Necroptosis also appears to contribute to multiple acute tissue injury models. A study using a model of kidney I/R reported protection of RIPK3-deficient mice but interestingly, the protection was minimal in MLKL-deficient mice (Newton 2016b). Another acute kidney model induced by toxic folic acid demonstrated that RIPK3 or MLKL did not contribute to the early stage of renal injury, but later when the TWEAK signaling-dependent necroptosis occurred, ablation of RIPK3 or MLKL reduced the late injury of kidney in the model (Martin-Sanchez 2018).
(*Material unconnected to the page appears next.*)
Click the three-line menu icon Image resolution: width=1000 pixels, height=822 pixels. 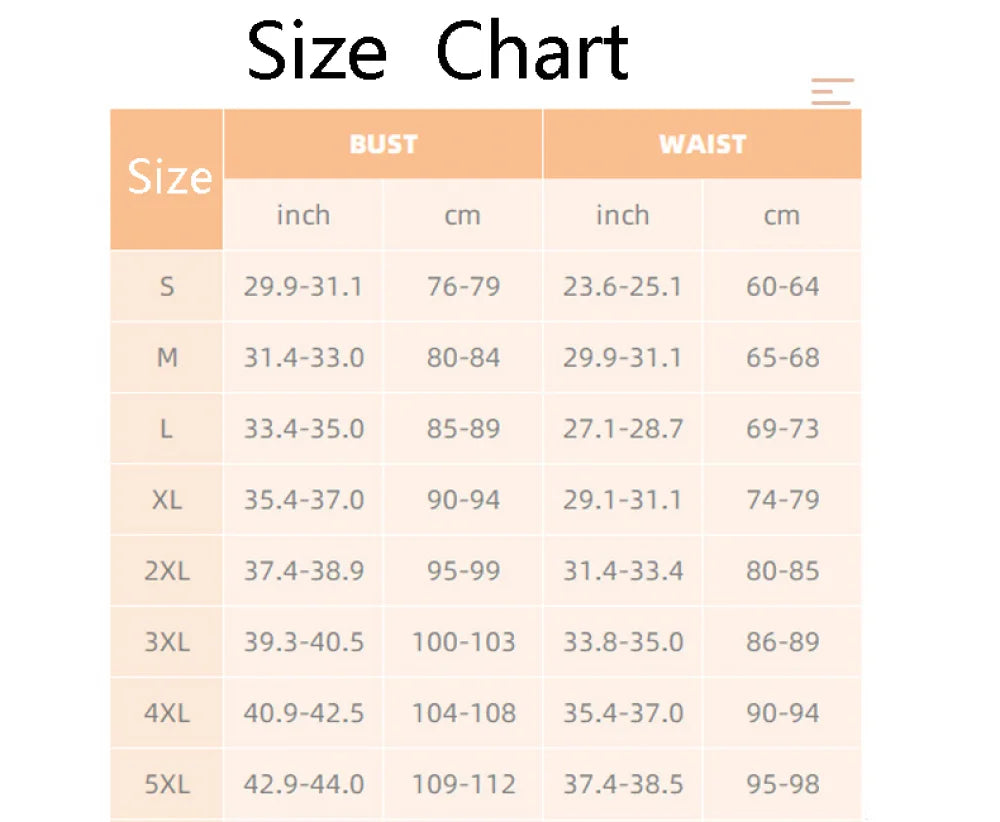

In addition to kidney models, RIPK3-deficient mice were protected from long-term adverse post-infarct remodeling following I/R injury-induced myocardial infarction (Luedde 2014). Furthermore, the contribution of RIPK3 to lung injury was reported in a murine model of acute lung injury (ALI). The study demonstrated that both necroptosis-dependent and -independent functions of RIPK3 can contribute to the phenotype of an LPS-induced ALI model. Importantly, RIPK3 inhibitor ameliorated lung injury and reduced inflammation in this model (Chen 2018).
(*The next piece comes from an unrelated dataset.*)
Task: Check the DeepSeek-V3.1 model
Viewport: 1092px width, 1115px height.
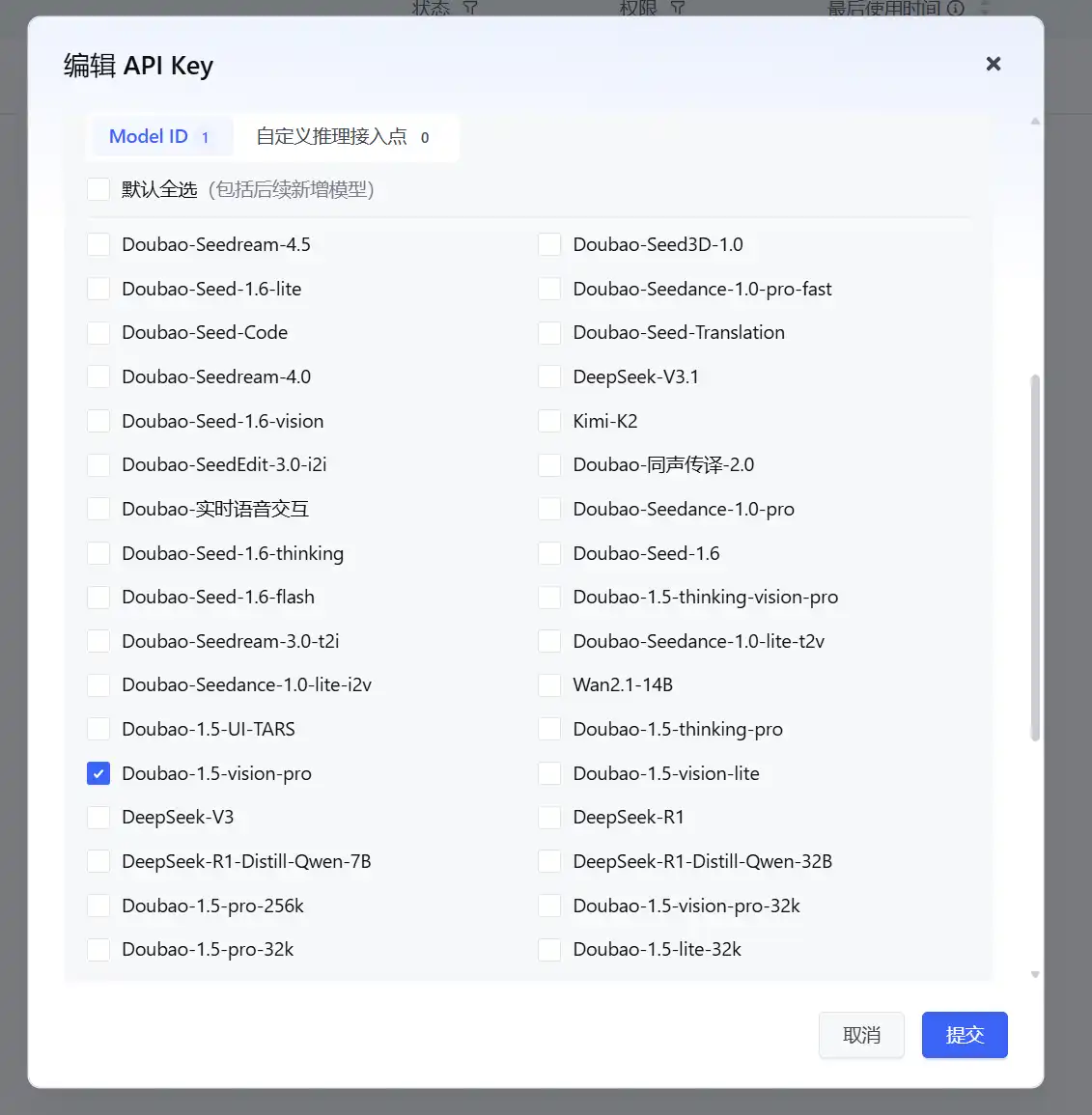Action: coord(549,377)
Beside acute tissue injury models, necroptosis has been reported in neurodegenerative diseases. RIPK3 deficiency markedly improves neurological and systemic disease in a mouse model of Gaucher’s disease (GD). When GD was induced by daily injection of a GlcCerase inhibitor, RIPK3-deficient mice showed considerably improved survival and motor coordination. In a mouse amyotrophic lateral sclerosis (ALS) model, the RIPK1, RIPK3 and MLKL–dependent necroptosis was observed in the central nerve system. In this optineurin-deficient ALS mice, the axonal pathology was rescued by RIPK3-deficiecy (Ito 2016).

Collectively, the studies discussed above synchronously propose crucial roles of necroptosis in the development of pathophysiology. It is worth to note that some studies suggested there are MLKL-independent, therefore necroptosis-independent roles of RIPK3 (Chen 2018; Alvarez-Diaz 2016). In this regard, when studying the role of necroptosis in vivo, it is important to confirm if the identified RIPK3-dependent phenotypes are also MLKL-dependent, therefore, ensuring bona fide necroptosis-driven pathology.

Conclusion

Investigating the details of the mechanism regulating necroptosis is critical to understand physiological roles of necroptosis in the pathogenesis of human diseases. The key signaling molecules in necroptotic pathway are largely distinct from those involved in other pathways including apoptosis and inflammation. So far, therapeutic potentials of targeting necroptosis have been reported mainly in mouse models. It remains to be demonstrated if blocking necroptosis is a viable strategy to treat human diseases.

The development of specific inhibitors against RIPK3 was initially perused to achieve specific therapeutic benefits in the necroptosis-associated pathophysiology of the disease. But it turned out that the inhibition of RIPK3 either by specific inhibitors or mutations leading to inactivation of its kinase activity not only block necroptosis but promotes spontaneous apoptosis (Mandal 2014). Hence, it seems a specific inhibitor against MLKL will be a better strategy to target necroptosis in the clinic.